Discrimination through the law has also blocked young women from participating in sports. In 1978, 12 year old Theresa Bennett won a court case against the Football Association who had banned her from playing for the Muskham United Under-12s team. But the Court of Appeal supported the FA and refused her right to appeal to the House of Lords. However the problem is deeper than that. I stems from sexual stereotyping at an earlier age and an education system which refuses to allow young women to play some sports. *Violence. Aggression, usually male, typifies many sports. The most obvious is boxing. Not only does it legitimise violence within society but the sport itself is physically damaging to the participants. It is estimated that 400 boxers have died in the last 25 years from injuries sustained in the ring, while there is growing medical concern over neck and spinal injuries caused on the rugby field, Within certain field sports, which in Britain have tended to be the preserve of the upper classes, the violence is against animals and birds. The shooting of pheasants and grouse, often reared simply for that purpose, as well as fox and deer hunting. are events ridden with class and social status. *Competitiveness. One feature of contemporary sport which distinguishes it from recreational activities is the aspect of competition. At the national level, with professional sport being played for high, financial rewards, winning has become paramount and entertainment often secondary. The media in fluence, in turn, has transmitted that spirit into local, amateur sport.

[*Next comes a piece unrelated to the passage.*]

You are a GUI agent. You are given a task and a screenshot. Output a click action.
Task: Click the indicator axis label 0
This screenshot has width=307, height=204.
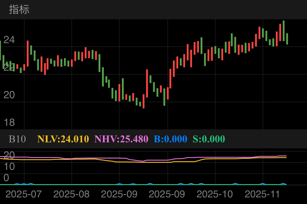point(6,177)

Striving for success has led to the use of drugs within athletics. Anabolic steroids which unnaturally develop muscles have become more common. Records have also taken on a greater significance as performances lose human content and become lists of facts and figures- an anonymous target for the next person to try and break.
Is there a future?
Recreational activity can be important for the individual. I do not wish to reject all game playing. Sport can be pleasurable to watch and to participate in. It can be an important form of self expression, particularly when counterposed to the boredom and routine of factory life. It can be an art form. The state needs to provide equality of access and facilities which does not happen at the moment. Playing fields and recreational facilities are under threat as the social services are cut. As long as the land remains in private hands there will not be freedom to roam.
It is the growing involvement of big business in sport that needs to be opposed. Recreation should not be seen as an extension for the marketing of commodities. But the question needs to be asked- why do we need professional sport at all? Cannot the specialised professional be dispensed with and returned to the community? Whatever the answer socialists cannot ignore a phenomenon which captivates millions of working people.